However bucolic their homeland, the Berbers could be fierce warriors when provoked. “There were always invasions—first the Romans, then the Arabs, then the French,” says my guide, Abdel. “But the Berbers could make things uncomfortable for anyone who wanted to impose another way of life on them.”

This is not to say that Berbers are not amused by outsiders. In fact, a group of farmers in a nearby cherry orchard appears highly entertained by the goings-on at the edge of the Ahansal River, where Andy Robertson, the Scottish owner of Splash Morocco, is launching a white-water-rafting trip. As Abdel and I arrive, Robertson and a half-dozen vacationing Brits in helmets and life vests are loading into a pair of rubber rafts at the rocky headwaters.

“We’ll go about 12 kilometers down the river today,” says Robertson, who also offers kayaking, tubing, sightseeing tours, dune-buggy rides, hot-air-balloon flights, desert tours, trekking, climbing, and multiday rafting expeditions. Business, he says, is good. “People want to be adventurous when they come to Morocco. It’s an exciting place with exotic surroundings.”

As for the sporting opportunities higher up the mountain, that depends on one’s expectations. “It isn’t the Alps,” Robertson says. “You don’t have the European tradition, and you don’t have the infrastructure. But for hard-core skiers, the High Atlas is becoming a must.”

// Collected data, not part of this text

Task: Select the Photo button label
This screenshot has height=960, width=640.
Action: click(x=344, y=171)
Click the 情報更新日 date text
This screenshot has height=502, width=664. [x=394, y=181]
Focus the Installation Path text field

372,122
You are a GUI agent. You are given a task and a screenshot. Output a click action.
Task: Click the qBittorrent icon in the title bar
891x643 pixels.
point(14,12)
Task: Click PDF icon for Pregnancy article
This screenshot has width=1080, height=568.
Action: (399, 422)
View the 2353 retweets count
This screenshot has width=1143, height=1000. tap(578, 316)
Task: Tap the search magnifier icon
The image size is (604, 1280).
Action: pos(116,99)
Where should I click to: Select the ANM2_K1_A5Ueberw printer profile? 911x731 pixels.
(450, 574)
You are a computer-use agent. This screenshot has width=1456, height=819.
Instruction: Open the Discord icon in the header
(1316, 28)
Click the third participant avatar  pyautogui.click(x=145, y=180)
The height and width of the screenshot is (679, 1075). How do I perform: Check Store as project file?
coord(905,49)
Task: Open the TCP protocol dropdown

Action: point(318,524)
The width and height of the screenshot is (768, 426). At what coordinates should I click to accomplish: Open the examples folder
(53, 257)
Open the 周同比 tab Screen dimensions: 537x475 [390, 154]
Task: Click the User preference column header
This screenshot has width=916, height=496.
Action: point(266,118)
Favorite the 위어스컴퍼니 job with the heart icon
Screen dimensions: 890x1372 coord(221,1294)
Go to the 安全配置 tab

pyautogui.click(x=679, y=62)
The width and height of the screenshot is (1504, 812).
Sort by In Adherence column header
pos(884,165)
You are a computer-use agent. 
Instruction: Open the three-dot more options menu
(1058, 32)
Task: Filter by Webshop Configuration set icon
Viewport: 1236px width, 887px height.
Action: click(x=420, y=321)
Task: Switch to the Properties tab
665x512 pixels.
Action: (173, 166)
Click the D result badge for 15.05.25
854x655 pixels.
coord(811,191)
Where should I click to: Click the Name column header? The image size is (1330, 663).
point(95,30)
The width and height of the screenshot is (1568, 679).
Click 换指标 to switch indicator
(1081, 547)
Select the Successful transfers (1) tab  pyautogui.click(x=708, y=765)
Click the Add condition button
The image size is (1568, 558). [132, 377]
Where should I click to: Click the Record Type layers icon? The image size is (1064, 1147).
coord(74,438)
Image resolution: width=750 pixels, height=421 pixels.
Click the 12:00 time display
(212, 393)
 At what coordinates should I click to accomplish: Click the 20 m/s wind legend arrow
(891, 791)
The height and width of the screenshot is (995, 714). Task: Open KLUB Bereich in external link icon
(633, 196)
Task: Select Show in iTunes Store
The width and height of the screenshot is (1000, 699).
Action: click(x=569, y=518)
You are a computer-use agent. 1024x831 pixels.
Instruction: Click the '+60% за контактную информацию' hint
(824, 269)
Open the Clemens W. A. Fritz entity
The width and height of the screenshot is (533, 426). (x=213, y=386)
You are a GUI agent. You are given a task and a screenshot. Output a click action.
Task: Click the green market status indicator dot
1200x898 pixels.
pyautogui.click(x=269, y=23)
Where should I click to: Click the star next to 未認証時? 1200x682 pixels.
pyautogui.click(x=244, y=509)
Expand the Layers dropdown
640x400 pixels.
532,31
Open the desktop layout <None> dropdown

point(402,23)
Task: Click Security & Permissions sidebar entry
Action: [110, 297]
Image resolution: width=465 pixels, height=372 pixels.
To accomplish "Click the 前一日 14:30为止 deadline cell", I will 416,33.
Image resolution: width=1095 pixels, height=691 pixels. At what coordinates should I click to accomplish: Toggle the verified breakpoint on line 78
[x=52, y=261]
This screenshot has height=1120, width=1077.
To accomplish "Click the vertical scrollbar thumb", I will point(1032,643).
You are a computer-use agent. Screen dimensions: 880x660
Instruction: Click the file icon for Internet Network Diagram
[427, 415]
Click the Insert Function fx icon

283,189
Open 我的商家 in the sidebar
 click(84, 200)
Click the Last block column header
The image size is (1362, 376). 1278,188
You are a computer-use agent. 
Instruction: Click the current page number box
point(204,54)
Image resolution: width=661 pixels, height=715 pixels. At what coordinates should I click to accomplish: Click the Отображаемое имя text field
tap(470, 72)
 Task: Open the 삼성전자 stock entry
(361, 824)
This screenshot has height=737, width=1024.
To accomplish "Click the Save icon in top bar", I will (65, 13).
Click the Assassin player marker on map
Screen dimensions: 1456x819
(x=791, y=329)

With that, Robertson climbs into a boat and, with a chorus of yells registering their excitement, the rafters push off into the froth. For a moment Abdel and I watch them bob and bounce their way downstream like bumper cars at a carnival, then we climb into our SUV to continue our journey. Somewhere up ahead lies Mount Toubkal, a place where the lift lines are nonexistent, the slopes are almost always sunlit, and the snow rarely melts.

The journey to Toubkal includes one of the most remarkable experiences in Africa—a close-up look at the tiny hamlet of Imlil, the Aspen of the High Atlas. There is a fairy-tale feel to Imlil, a village of simple apartment houses and perhaps a dozen storefronts, with mules and Berber guides milling about on the roadside. As we pull up in town, I notice a shop with rental skis stacked by the doorway. However incongruous—there is not a spot of snow in the village, and the temperature is in the 70s—I take this as a good sign. What I do not see is Imlil’s landmark Kasbah du Toubkal.

“Which way to the casbah?” I ask, dropping my bags at a battered desk by a doorway that appears to serve as reception. Like a scene from an old Bob Hope movie, without a word the man at the luggage desk points overhead. I slowly lift my gaze to see where he is pointing, then look higher and higher until—yikes!—I am looking straight up. There, like some magical castle perched a mile overhead, is the one-time fortress and summer home of the local pasha. If it dislodged from the hillside, it would fall straight down on top of us.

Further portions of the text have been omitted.